[This is an LTL rant, so don't expect anything productive]
One of the things that motivated me to move forward was that I would be able to live the life of my dreams. That one day all of my fantasies that I had hoped for would become reality. Of course, I wasn't so dumb and naive enough to consider that "everything" I've dreamt about would come true, but I did hope I'd get closer to my ideal life. Besides, these fantasies were never really big to begin with. I just wanted to look like any other normal girl and get to live a normal life just like most women do. That's really all I want. No big fireworks, just something simple. A normal life as a girl. That's all.
Where am I? Well after a few months on Estradiol (June) and Spironactalone (July), I don't know. I look much more fem, but it's not where I'd hope to be at this point. Sure, I know there will be some trans women that will say I'm better off than they were at this point and that I have the luck of youth on my side, but I want to see it too. Yeah, I'm sure it could be worse and that the reality isn't as bleak as I make it. Still that doesn't mean it couldn't be better. The fact is I'm getting sick of this in between crap. When is it going to end and when I'm I going to see a girl in the mirror at all times and not some of the time? Why must I look like some boy-girl with boobs? My whole life I've felt that I'm a girl, yet I've never got to look or live like one. It's debilitating and it's unfair. Why can't I just pass and be pretty like genetic girls? Why must it take so much time and effort to get where I want to be? I'm no longer at the point where I'm afraid for the future and my passing potential and yes, every month I see more and more progress (especially since my last dose increase); however, I'm sick of waiting to reach that point where I can achieve total male fail and can feel relieved about passing at all or most times. I just want to be there now and stop waiting for it to happen.

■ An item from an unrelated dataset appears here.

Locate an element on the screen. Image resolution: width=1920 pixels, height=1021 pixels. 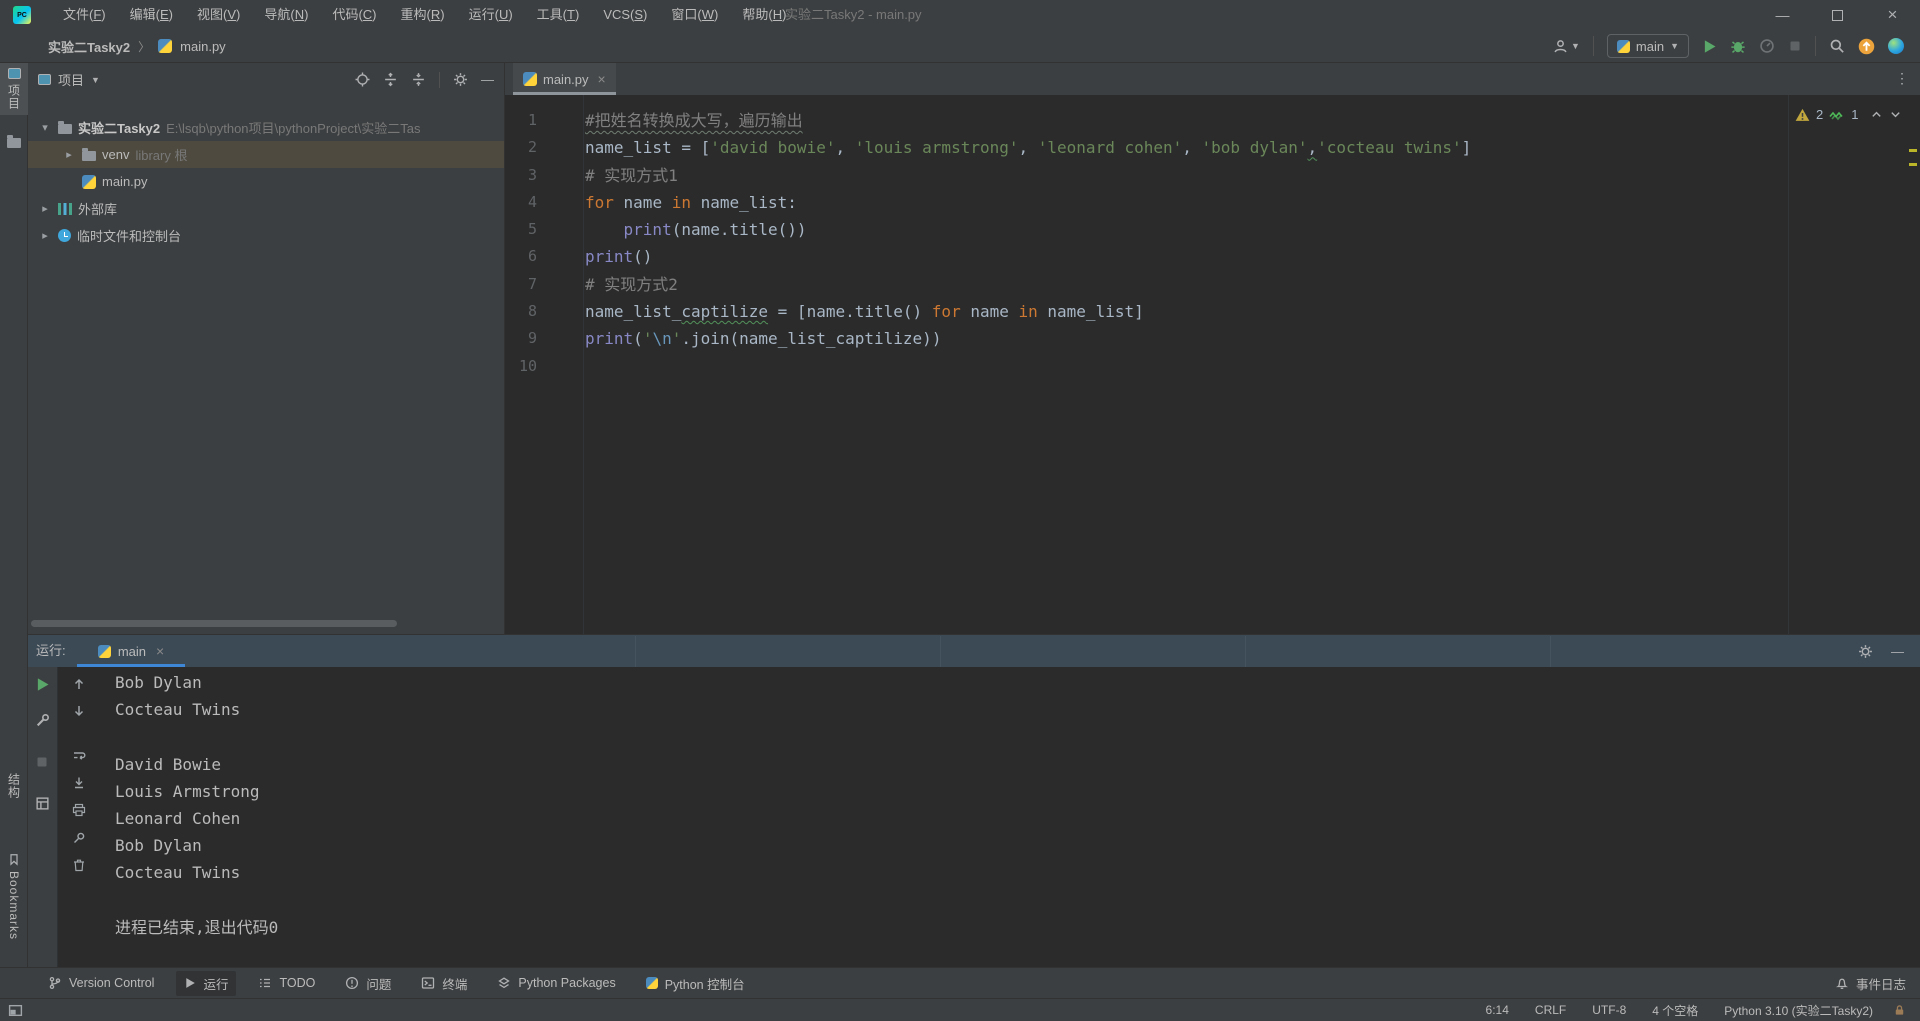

As far as acceptance from the people of my life, it's all so complicated. I really don't feel like I have a support system at all. To be honest, feel very much alone in my entire transition, and this is the time when I need support and acceptance the most. I'm about to go part time (end of January) with no one on my side or anyone for me to reach out to in need. How can I expect things to go well with strangers and the public when acceptance and support is so tentative or apathetic with those who are in my life. It's just very hard. To be honest, I'm terrified to go part time without any sort of support system and such little acceptance in my life. It's really really frightening. I'm not used to being on my own. It's a very hard concept for me to grasp especially with this. And I don't even know if I'll be ready at the end of January. I really don't know.
I know everyone is going to say time and patience. I get it. Time and patience are required in order to pass. And time and patience are required for family and others to come around and truly accept and embrace me as female. My life probably will sort out in time if I just had some patience. However, I'm sick of the wait for everything. I can't do it any longer. I want things to start improving now. I've waited long enough at this point. I'm not giving up and will move forward regardless, but I just want the reality I face to start matching up to my dreams. At least in some way and soon. I've been dealing with this all lnog enough. I just want to be able to have a normal life as a girl without the unnecessary drama and challenges that transitioning brings up. The wait is making me miserable. I need some kind of change or positive development soon, or I may just break down. Honestly, I'll never give up on my dream , but I have no idea on how to make it a reality.